Nurse the Hate: Mr. Peabody of Summit Street



The toilet always ran.  It was in effect the soundtrack to the house.  That winter someone had discovered David Bowie.  Bowie records played through the slow march of gray days.  It seemed odd to hear a song like “Heroes” when out of the house without the backdrop of the running toilet in the background.  It was almost like a keyboard wash over everything.  The wind rattled the house.  The toilet ran.  Pizza boxes and green imported beer bottles on the tables.  Someone had found the cat outside in the cold.  They fed it canned tunafish, and as a result the cat stayed.  It was named “Mr. Peabody of Summit Street” and when calling it they all used the full name, even well after the joke ceased to be funny to them.

They usually lit candles in the evening.  At first it was only to please Jim’s crunchy granola girlfriend but soon it became the accepted ambiance for the house.  There was a large TV in the downstairs common area which had been purchased in a confusing rent to own scheme involving multiple changes of address until the bills stopped coming.  Their friend Bruce had a job at the independent video store at the corner that had a section of independent and foreign films that was surprisingly large but still one third the size of the pornography section in the backroom.  The backroom was divided off from the other titles by a curtain of wooden beads that would make a clicking sound when the men walked into it trying to look inconspicuous.  No matter how they attempted to slink in the room, the beads would announce their entrance to all the other customers who would reflexively turn to look at the noise.

Bruce would stop on his way home from work to drop off movies and purchase pot from “Dime Bag Donnie”.  Donnie had the room in the attic which he sublet.  He was very quiet, always paid on time, and smelled distinctly like mold.  Still, he was OK.  By the time Bruce would have finished his business with Donnie they would have started up on whatever movies Bruce had dropped off with the instructions of “you NEED to watch this RIGHT NOW”.  Bruce would sit on the couch and nod his head in approval while staring at the screen.  That winter he had been making them work their way through Bergman and Fellini.  It took a lot of green bottled beer to get through Bergman.   

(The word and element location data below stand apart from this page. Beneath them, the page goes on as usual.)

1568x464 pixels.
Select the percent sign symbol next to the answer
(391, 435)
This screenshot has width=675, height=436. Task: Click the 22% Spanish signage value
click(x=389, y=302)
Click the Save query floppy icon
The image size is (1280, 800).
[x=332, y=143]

The fire probably started from one of the candles.  They would never know for sure.  There was never one of those investigations like on TV.  It was the smoke that woke him up.  He had been sleeping long enough to be disoriented.  He ran outside from his second story corner bedroom in a pair of sweats with no shirt on.  He was in the front yard coughing.  There was fast panicked talk from all of them.  Are you OK?  Is everyone out?  The street flickered in orange and yellow.  A few blocks away a siren approached.  A neighbor must have called the fire department.  A crowd began to gather as the flames crept up the walls towards the roof.  Jim was the one that noticed.  "Hey!  Where's Donnie?  Did he get out?"  The house went up pretty quickly, the front door now framed in flames.  Donnie wasn't there.  People stood in small groups of two or three staring at the fire. No one spoke.  There was an instant where he thought he saw Mr. Peabody of Summit Street at the attic window.  Then he was gone.  It was all gone.